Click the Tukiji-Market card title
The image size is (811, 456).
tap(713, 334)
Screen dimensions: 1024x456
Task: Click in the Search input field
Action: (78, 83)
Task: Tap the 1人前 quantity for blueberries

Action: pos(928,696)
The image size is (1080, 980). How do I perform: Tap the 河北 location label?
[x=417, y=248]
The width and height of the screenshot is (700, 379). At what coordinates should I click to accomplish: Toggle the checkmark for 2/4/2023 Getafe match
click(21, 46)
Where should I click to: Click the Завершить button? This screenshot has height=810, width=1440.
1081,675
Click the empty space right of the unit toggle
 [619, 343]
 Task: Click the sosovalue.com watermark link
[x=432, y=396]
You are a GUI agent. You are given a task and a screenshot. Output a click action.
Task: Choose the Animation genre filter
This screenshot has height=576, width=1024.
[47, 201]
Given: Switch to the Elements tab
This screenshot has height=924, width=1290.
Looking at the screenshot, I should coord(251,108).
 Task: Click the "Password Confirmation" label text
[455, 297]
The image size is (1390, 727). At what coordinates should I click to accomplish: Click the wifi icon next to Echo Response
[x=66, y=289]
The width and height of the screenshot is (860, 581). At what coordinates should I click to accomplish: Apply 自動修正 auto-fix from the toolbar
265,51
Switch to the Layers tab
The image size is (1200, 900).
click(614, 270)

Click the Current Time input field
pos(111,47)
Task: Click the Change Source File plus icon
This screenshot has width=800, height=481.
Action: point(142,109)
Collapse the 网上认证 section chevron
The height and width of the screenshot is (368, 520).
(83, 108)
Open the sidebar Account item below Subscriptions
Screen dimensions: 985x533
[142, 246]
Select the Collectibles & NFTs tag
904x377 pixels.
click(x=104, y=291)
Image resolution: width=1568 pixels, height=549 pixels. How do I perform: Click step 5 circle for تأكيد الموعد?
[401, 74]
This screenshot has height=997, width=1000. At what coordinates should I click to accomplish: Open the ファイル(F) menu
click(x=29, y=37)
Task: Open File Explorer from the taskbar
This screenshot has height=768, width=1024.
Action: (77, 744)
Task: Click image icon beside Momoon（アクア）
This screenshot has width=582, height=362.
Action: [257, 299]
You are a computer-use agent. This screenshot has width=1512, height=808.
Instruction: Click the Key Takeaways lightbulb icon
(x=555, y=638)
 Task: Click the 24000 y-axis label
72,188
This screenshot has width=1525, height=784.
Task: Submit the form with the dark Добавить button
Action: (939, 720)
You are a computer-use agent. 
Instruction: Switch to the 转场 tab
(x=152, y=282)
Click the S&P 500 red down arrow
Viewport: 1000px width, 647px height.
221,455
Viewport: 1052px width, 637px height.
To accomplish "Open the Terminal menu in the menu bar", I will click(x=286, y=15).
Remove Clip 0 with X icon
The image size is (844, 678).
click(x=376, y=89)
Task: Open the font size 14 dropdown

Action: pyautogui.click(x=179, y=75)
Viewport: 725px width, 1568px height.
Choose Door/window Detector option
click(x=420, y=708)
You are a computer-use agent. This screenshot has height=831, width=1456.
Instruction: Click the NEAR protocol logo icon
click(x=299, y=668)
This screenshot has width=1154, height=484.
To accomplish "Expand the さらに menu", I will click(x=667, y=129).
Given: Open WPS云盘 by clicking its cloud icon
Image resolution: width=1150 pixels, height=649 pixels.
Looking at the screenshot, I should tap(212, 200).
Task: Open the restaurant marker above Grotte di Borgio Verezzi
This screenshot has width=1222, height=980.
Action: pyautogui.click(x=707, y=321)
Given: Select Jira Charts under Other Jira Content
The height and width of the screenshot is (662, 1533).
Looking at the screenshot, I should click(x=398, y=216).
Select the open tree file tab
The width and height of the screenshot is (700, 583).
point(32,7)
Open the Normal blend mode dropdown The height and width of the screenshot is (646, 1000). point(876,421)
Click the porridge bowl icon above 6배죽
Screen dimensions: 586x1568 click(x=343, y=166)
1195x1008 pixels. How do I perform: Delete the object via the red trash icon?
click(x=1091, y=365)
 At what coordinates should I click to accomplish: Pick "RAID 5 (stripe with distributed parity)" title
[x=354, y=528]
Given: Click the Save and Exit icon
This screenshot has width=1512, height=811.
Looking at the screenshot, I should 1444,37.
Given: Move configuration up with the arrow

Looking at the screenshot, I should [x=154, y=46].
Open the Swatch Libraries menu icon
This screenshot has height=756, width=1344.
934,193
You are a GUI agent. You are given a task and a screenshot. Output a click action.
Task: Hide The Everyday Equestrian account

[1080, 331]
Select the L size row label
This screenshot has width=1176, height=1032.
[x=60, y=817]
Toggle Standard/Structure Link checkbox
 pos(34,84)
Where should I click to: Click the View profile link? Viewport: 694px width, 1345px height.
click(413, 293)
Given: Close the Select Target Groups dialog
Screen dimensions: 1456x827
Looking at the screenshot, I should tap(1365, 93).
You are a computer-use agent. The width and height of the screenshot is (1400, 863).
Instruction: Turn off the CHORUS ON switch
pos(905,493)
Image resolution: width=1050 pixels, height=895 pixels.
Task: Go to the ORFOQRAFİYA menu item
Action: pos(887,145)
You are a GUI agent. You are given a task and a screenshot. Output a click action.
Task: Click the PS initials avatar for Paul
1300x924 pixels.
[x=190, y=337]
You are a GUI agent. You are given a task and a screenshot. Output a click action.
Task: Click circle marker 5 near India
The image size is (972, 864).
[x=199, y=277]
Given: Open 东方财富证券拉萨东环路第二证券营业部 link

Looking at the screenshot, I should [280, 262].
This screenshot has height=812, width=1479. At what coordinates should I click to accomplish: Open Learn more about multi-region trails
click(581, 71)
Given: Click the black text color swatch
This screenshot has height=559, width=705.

* * *

Copy every line of the material, please, keeping it exactly the same.

# [Completed exercise]
Click the Tukiji-Market card title
The image size is (811, 456).
tap(713, 334)
Screen dimensions: 1024x456
Task: Click in the Search input field
Action: (78, 83)
Task: Tap the 1人前 quantity for blueberries

Action: pos(928,696)
The image size is (1080, 980). How do I perform: Tap the 河北 location label?
[x=417, y=248]
The width and height of the screenshot is (700, 379). At what coordinates should I click to accomplish: Toggle the checkmark for 2/4/2023 Getafe match
click(21, 46)
Where should I click to: Click the Завершить button? This screenshot has height=810, width=1440.
1081,675
Click the empty space right of the unit toggle
 [619, 343]
 Task: Click the sosovalue.com watermark link
[x=432, y=396]
You are a GUI agent. You are given a task and a screenshot. Output a click action.
Task: Choose the Animation genre filter
This screenshot has height=576, width=1024.
[47, 201]
Given: Switch to the Elements tab
This screenshot has height=924, width=1290.
Looking at the screenshot, I should coord(251,108).
 Task: Click the "Password Confirmation" label text
[455, 297]
The image size is (1390, 727). At what coordinates should I click to accomplish: Click the wifi icon next to Echo Response
[x=66, y=289]
The width and height of the screenshot is (860, 581). At what coordinates should I click to accomplish: Apply 自動修正 auto-fix from the toolbar
265,51
Switch to the Layers tab
The image size is (1200, 900).
click(614, 270)

Click the Current Time input field
pos(111,47)
Task: Click the Change Source File plus icon
This screenshot has width=800, height=481.
Action: point(142,109)
Collapse the 网上认证 section chevron
The height and width of the screenshot is (368, 520).
(83, 108)
Open the sidebar Account item below Subscriptions
Screen dimensions: 985x533
[142, 246]
Select the Collectibles & NFTs tag
904x377 pixels.
click(x=104, y=291)
Image resolution: width=1568 pixels, height=549 pixels. How do I perform: Click step 5 circle for تأكيد الموعد?
[401, 74]
This screenshot has height=997, width=1000. At what coordinates should I click to accomplish: Open the ファイル(F) menu
click(x=29, y=37)
Task: Open File Explorer from the taskbar
This screenshot has height=768, width=1024.
Action: (77, 744)
Task: Click image icon beside Momoon（アクア）
This screenshot has width=582, height=362.
Action: [257, 299]
You are a computer-use agent. This screenshot has width=1512, height=808.
Instruction: Click the Key Takeaways lightbulb icon
(x=555, y=638)
 Task: Click the 24000 y-axis label
72,188
This screenshot has width=1525, height=784.
Task: Submit the form with the dark Добавить button
Action: (939, 720)
You are a computer-use agent. 
Instruction: Switch to the 转场 tab
(x=152, y=282)
Click the S&P 500 red down arrow
Viewport: 1000px width, 647px height.
221,455
Viewport: 1052px width, 637px height.
To accomplish "Open the Terminal menu in the menu bar", I will click(x=286, y=15).
Remove Clip 0 with X icon
The image size is (844, 678).
click(x=376, y=89)
Task: Open the font size 14 dropdown

Action: pyautogui.click(x=179, y=75)
Viewport: 725px width, 1568px height.
Choose Door/window Detector option
click(x=420, y=708)
You are a computer-use agent. This screenshot has height=831, width=1456.
Instruction: Click the NEAR protocol logo icon
click(x=299, y=668)
This screenshot has width=1154, height=484.
To accomplish "Expand the さらに menu", I will click(x=667, y=129).
Given: Open WPS云盘 by clicking its cloud icon
Image resolution: width=1150 pixels, height=649 pixels.
Looking at the screenshot, I should tap(212, 200).
Task: Open the restaurant marker above Grotte di Borgio Verezzi
This screenshot has width=1222, height=980.
Action: pyautogui.click(x=707, y=321)
Given: Select Jira Charts under Other Jira Content
The height and width of the screenshot is (662, 1533).
Looking at the screenshot, I should click(x=398, y=216).
Select the open tree file tab
The width and height of the screenshot is (700, 583).
point(32,7)
Open the Normal blend mode dropdown The height and width of the screenshot is (646, 1000). point(876,421)
Click the porridge bowl icon above 6배죽
Screen dimensions: 586x1568 click(x=343, y=166)
1195x1008 pixels. How do I perform: Delete the object via the red trash icon?
click(x=1091, y=365)
 At what coordinates should I click to accomplish: Pick "RAID 5 (stripe with distributed parity)" title
[x=354, y=528]
Given: Click the Save and Exit icon
This screenshot has width=1512, height=811.
Looking at the screenshot, I should 1444,37.
Given: Move configuration up with the arrow

Looking at the screenshot, I should [x=154, y=46].
Open the Swatch Libraries menu icon
This screenshot has height=756, width=1344.
934,193
You are a GUI agent. You are given a task and a screenshot. Output a click action.
Task: Hide The Everyday Equestrian account

[1080, 331]
Select the L size row label
This screenshot has width=1176, height=1032.
[x=60, y=817]
Toggle Standard/Structure Link checkbox
 pos(34,84)
Where should I click to: Click the View profile link? Viewport: 694px width, 1345px height.
click(413, 293)
Given: Close the Select Target Groups dialog
Screen dimensions: 1456x827
Looking at the screenshot, I should tap(1365, 93).
You are a computer-use agent. The width and height of the screenshot is (1400, 863).
Instruction: Turn off the CHORUS ON switch
pos(905,493)
Image resolution: width=1050 pixels, height=895 pixels.
Task: Go to the ORFOQRAFİYA menu item
Action: pos(887,145)
You are a GUI agent. You are given a task and a screenshot. Output a click action.
Task: Click the PS initials avatar for Paul
1300x924 pixels.
[x=190, y=337]
You are a GUI agent. You are given a task and a screenshot. Output a click action.
Task: Click circle marker 5 near India
The image size is (972, 864).
[x=199, y=277]
Given: Open 东方财富证券拉萨东环路第二证券营业部 link

Looking at the screenshot, I should [280, 262].
This screenshot has height=812, width=1479. At what coordinates should I click to accomplish: Open Learn more about multi-region trails
click(581, 71)
Given: Click the black text color swatch
This screenshot has height=559, width=705.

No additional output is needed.